▶ Problem do rozwiązania
Proszę dosłownie przytoczyć fragment tekstu o dobrym pisaniu od słów „I po spotkaniu” aż do słów „3. celebracją konkretu.” włącznie.

▶ Fragment tekstu
···

Przejdź do głównej zawartości

Dobre pisanie. Notatki z Pinkera


Szkoda, że nie znałam wykładów Pinkera przed laty. Stevena Pinkera. Uniknęłabym wielu autorskich błędów i łatwiej zdobyłabym się na autorską wyrazistość, co Pinker podpowiada… A komu jak komu, ale jemu warto wierzyć.

No w końcu Steven Pinker to edytor, nauczyciel pisania, autor książki Piękny styl Przewodnik człowieka myślącego po sztuce pisania XXI wieku*. To człowiek, o którym się mówi: „jeden z najbardziej wpływowych intelektualistów na świecie”. A „The New York Times” pisał o nim: ciekawski, pomysłowy, nieustraszony, niesforny.

I po spotkaniu z Pinkerem nie bardzo obchodzi mnie to, że jestem staroświecka, bo mam autorytet. Ba! Mam nawet kilka autorytetów, ale o innych, przy innej okazji!

Dobre pisanie. 3 podstawowe warunki według Pinkera

Pinker rozwija przed każdym piszącym (nieważne czy powieść, prozę naukową, bloga czy instrukcję używania czegoś) wizję dobrego pisania, które łączy z:
  1. założeniem, że pisanie to rodzaj „okna na świat”, prezentacji, przedstawienia, widowiska,
  2. komunikacją klasyczną z całym dobrodziejstwem jej inwentarza,
  3. celebracją konkretu.

Pisanie to rodzaj Twojego przedstawienia

„Pisz tak, jakbyś miał coś bardzo ważnego do pokazania, niezależnie od tego, jaki rodzaj pisania uprawiasz” – mówi  Pinker w wielu miejscach. Albo  mówi tak: „Pisarz, podobnie jak filmowiec, manipuluje perspektywą, z jakiej odbiorca śledzi opowiadaną historię, posługując się słownymi odpowiednikami kątów ustawienia kamery i szybkich cięć”.

Postaw na komunikację klasyczną

Pinker nie lubi komunikacji prostej, bo jest zbyt łopatologiczna. Nie lubi też komunikacji osobistej (romantycznej), formalnej (biurokratycznej), postmodernistycznej (artystyczno-humanistycznej) – przesłoniętej falbanami, firanami, woalami dekonstrukcji, ironii i autoironii czy nowomowy albo gwar zawodowych czy środowiskowych.

A w związku z tymi dwoma ostatnimi, zdaje się Pinker mówić: „Im dłuższy twój staż w danej dziedzinie, tym bardziej uważaj na to czy aby nie przemieszczasz się w miejsce, gdzie będziesz partnerem tylko dla wąskiej garstki takich samych jak Ty, a w ekstremalnych przypadkach: sam dla siebie”. Stąd też cały rozdział poświęca klątwie wiedzy.

···

▶ Wiersze danych
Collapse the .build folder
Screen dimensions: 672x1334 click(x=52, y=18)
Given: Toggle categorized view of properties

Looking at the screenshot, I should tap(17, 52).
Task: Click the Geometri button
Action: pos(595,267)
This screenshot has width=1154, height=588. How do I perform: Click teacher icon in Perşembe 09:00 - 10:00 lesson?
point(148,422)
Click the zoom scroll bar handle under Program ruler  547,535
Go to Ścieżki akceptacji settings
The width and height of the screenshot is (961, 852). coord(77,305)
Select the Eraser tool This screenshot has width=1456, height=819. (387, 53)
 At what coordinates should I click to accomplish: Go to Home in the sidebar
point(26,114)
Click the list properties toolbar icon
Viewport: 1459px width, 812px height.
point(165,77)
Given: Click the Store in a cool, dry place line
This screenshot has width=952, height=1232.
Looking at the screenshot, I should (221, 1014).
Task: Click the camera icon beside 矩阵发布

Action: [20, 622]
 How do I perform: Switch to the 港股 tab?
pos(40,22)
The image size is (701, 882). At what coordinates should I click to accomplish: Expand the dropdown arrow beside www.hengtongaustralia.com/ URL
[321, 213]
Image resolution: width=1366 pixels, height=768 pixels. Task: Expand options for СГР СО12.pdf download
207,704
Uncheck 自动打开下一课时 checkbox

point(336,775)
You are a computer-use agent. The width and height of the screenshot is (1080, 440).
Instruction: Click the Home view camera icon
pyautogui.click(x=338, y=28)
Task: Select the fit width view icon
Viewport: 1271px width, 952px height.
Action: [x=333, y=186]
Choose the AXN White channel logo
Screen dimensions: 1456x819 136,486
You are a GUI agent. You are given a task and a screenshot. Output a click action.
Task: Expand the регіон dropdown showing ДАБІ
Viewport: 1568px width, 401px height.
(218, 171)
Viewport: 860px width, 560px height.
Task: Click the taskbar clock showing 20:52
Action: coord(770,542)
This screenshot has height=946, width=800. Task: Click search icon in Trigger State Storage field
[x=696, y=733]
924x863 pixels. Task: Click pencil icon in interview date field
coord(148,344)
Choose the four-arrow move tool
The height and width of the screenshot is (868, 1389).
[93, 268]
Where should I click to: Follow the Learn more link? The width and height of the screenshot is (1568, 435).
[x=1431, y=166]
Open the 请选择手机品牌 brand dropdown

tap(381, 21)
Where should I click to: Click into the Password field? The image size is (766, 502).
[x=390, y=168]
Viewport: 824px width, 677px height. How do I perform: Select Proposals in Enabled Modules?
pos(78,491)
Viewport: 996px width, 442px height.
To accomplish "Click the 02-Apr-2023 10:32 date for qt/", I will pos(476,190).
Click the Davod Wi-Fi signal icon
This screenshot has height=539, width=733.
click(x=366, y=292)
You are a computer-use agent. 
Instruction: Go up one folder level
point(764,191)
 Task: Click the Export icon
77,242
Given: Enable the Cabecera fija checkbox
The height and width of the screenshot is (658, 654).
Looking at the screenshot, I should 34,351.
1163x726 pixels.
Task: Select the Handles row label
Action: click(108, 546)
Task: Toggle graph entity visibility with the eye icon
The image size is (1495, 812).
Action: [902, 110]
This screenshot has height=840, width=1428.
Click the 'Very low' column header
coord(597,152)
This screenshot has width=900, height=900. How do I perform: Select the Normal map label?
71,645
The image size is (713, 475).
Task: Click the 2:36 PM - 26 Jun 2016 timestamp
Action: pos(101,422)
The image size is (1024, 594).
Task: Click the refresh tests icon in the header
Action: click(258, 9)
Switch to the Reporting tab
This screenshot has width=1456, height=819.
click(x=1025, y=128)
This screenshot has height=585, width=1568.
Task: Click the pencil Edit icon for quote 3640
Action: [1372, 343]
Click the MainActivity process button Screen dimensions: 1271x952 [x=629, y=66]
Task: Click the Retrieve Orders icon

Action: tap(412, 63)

···

▶ Rozwiązanie zadania
I po spotkaniu z Pinkerem nie bardzo obchodzi mnie to, że jestem staroświecka, bo mam autorytet. Ba! Mam nawet kilka autorytetów, ale o innych, przy innej okazji!

Dobre pisanie. 3 podstawowe warunki według Pinkera

Pinker rozwija przed każdym piszącym (nieważne czy powieść, prozę naukową, bloga czy instrukcję używania czegoś) wizję dobrego pisania, które łączy z:
  1. założeniem, że pisanie to rodzaj „okna na świat”, prezentacji, przedstawienia, widowiska,
  2. komunikacją klasyczną z całym dobrodziejstwem jej inwentarza,
  3. celebracją konkretu.